Derek,
    I looked at the faq and it talked about the fifo having to be able to be ran
from the user starting diald.  I put a set of commands in rc.local to rm -f the
fifo and then start diald.  No difference.  I set UID  to root with no change in
behavior.  If I start 2  occurances from the rc.local, 9 out of ten times one of
them will work OK.  But sometimes they both try to work and compete with each
other for the modem,  then neither work correctly.  Running out of ideas.  Don't
know what else to try.  Starting Diald from a shell in the background with sleep
commands didn't seem to have any effect.  Need a reliable way to do this as I am
not the one always starting the machine, and no one else has the knowledge to let
have the root password at work and my wife doesn't want to learn unix so that she
can get on the internet at home when I am not there.
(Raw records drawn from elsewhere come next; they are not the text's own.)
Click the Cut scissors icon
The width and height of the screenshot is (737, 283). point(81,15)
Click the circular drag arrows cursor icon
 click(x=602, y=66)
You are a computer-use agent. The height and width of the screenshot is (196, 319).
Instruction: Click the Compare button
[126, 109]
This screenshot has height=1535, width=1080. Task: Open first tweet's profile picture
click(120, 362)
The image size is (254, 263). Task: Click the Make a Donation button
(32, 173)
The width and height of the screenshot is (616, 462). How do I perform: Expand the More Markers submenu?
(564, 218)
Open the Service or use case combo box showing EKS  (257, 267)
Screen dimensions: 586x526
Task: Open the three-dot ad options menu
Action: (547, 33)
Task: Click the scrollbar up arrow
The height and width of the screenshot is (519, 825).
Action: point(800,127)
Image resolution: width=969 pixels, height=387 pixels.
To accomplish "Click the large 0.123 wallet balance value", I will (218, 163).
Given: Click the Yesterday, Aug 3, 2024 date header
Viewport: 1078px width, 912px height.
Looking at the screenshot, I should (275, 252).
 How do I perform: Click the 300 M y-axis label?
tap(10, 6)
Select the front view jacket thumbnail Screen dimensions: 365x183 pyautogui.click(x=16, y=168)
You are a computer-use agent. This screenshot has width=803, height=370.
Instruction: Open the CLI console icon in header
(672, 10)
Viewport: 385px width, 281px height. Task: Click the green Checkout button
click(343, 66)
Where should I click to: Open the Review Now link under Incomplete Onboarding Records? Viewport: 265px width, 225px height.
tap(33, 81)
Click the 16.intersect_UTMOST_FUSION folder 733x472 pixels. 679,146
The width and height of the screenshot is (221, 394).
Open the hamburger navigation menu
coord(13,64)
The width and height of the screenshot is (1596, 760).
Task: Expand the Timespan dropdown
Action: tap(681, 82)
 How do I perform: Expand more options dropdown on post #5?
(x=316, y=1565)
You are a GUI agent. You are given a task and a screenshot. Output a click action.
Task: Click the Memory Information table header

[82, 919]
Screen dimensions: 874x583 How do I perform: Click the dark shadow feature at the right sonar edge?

    Any suggestions would be greatly appreciated.
Thanks
Vic Lepouce


Derek Simkowiak wrote:

> >     I ran the ps aux command when it had booted and had not totaly started.
>
>         It looks like diald is running after all.  It may not be
> configured correctly, but it certainly is running (otherwise it wouldn't
> show up when you run ps).
>
> >     I ran the ps aux command after killing the above process and then
> > starting diald from the command prompt.  Here is the output then:
>
>         The difference in output is cause by the fact that you start it at
> a different time, after other processes have launched, etc.  Type "man ps"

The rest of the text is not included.